The House of Representatives voted overwhelmingly (at least for this House) in favor of a short-term government funding measure that also included an extension of the charter for the Export-Import Bank until June, 2015.
First, a quick primer on the Export-Import Bank (Ex-Im, in short). Here’s a statement directly from their website:
The Export-Import Bank of the United States is the official export credit agency of the United States. Our mission is to ensure that U.S. companies — large and small — have access to the financing they need to turn export opportunities into sales. Ex-Im Bank does not compete with private institutions. We fill gaps in the trade finance market by working with lenders and brokers to ensure that U.S. businesses get what they need to sell abroad and be competitive in international markets.
One of the biggest uses of the Ex-Im Bank is providing financing to foreign countries to buy Boeing airplanes. It’s been around for 80 years, with the goal of creating/preserving US jobs by giving US companies a stronger ability to sell goods abroad. Many other countries in the world offer assistance, large and small, to their companies. For example, Airbus gets significant support from the EU in a number of different ways. Boeing and Airbus, along with the countries that support them, have fought for years over whether the amount of support the opposite gets is unfair.
For the first time in as long as I can remember, there is significant opposition to the charter and direction of the Ex-Im bank by at least one large US company, Delta Airlines. Their argument is that cheap financing to airlines outside the US has made it easier for those airlines to eat Delta’s (and other US airlines) lunch when it comes to international flights. By being able to buy cheap planes from Boeing, they’re able to expand at a more rapid rate and provide newer planes that may also be cheaper to operate. Essentially, the CEO of Delta thinks that he should be able to get as good a price as any other airline in the world for his Boeing craft.
Is he right? It’s a good question. There’s been at least some thawing of his position recently.
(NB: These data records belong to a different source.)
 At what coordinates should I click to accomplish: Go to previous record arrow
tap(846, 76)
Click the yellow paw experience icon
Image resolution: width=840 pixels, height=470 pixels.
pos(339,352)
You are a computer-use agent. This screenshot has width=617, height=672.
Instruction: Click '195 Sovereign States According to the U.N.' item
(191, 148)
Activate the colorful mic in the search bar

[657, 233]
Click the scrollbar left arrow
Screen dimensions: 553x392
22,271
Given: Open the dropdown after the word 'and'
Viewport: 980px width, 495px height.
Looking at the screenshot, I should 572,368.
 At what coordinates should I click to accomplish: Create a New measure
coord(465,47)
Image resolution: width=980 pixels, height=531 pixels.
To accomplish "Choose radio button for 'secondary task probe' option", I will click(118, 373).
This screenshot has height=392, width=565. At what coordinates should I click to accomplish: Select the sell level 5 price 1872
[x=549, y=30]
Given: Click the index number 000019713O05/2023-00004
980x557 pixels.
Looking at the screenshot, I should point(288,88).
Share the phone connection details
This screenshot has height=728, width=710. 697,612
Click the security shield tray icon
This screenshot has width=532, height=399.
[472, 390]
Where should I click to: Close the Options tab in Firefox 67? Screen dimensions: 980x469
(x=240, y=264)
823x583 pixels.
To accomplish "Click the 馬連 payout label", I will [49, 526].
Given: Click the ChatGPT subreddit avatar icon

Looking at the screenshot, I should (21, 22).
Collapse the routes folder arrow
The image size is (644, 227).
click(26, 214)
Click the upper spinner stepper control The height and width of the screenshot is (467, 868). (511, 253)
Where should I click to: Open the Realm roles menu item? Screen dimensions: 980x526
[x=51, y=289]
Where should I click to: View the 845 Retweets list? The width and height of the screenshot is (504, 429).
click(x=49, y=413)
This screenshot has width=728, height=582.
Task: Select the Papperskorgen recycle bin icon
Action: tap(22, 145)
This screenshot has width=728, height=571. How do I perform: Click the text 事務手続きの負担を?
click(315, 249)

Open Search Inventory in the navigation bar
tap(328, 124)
It appears that Delta is most staunchly opposed to the Middle East carriers, like Emirates, borrowing from Ex-Im, in that they have significant resources (oil money) in their own country to fund their operations.
In a vacuum, I don’t necessarily think it’s a bad thing for a US-based airline to have access to the same sort of discounts or financing that a foreign airline does. After all, Boeing selling a plane creates jobs whether it flies for a US-based carrier or under a foreign flag.
But, the charter for the Ex-Im Bank doesn’t really allow it to compete with private lenders. It’s not necessarily a bank of last resort, but it’s not meant to be a primary source of funding for goods to be sold in the US by US manufacturers.
Does that mean there should be Ex-Im reform? I’m not against it, but I don’t think Ex-Im should go away. I say this narrowly from the perspective of someone who’s a Boeing supporter. If Airbus is going to get outsize support to sell planes from the EU, we should be well-armed to do the same.
There’s also the question of whether this is the best way to spend our tax dollars, something I can’t say I have a crystal ball on.
This may be a simplistic approach to a complex problem, but Delta’s concerns could be answered in other ways. If buying cheap planes really will fuel more jobs for US-based airlines, then a tax credit for the purchase of such goods from domestic suppliers (Boeing) could serve the same purpose as financing from Ex-Im.
At any rate, the bottom line is that we’ve got another 9 months to stake out positions on this fight, given the recent short-term authorization. It’ll be interesting to see how it plays out.
Do you have an opinion on Ex-Im Bank?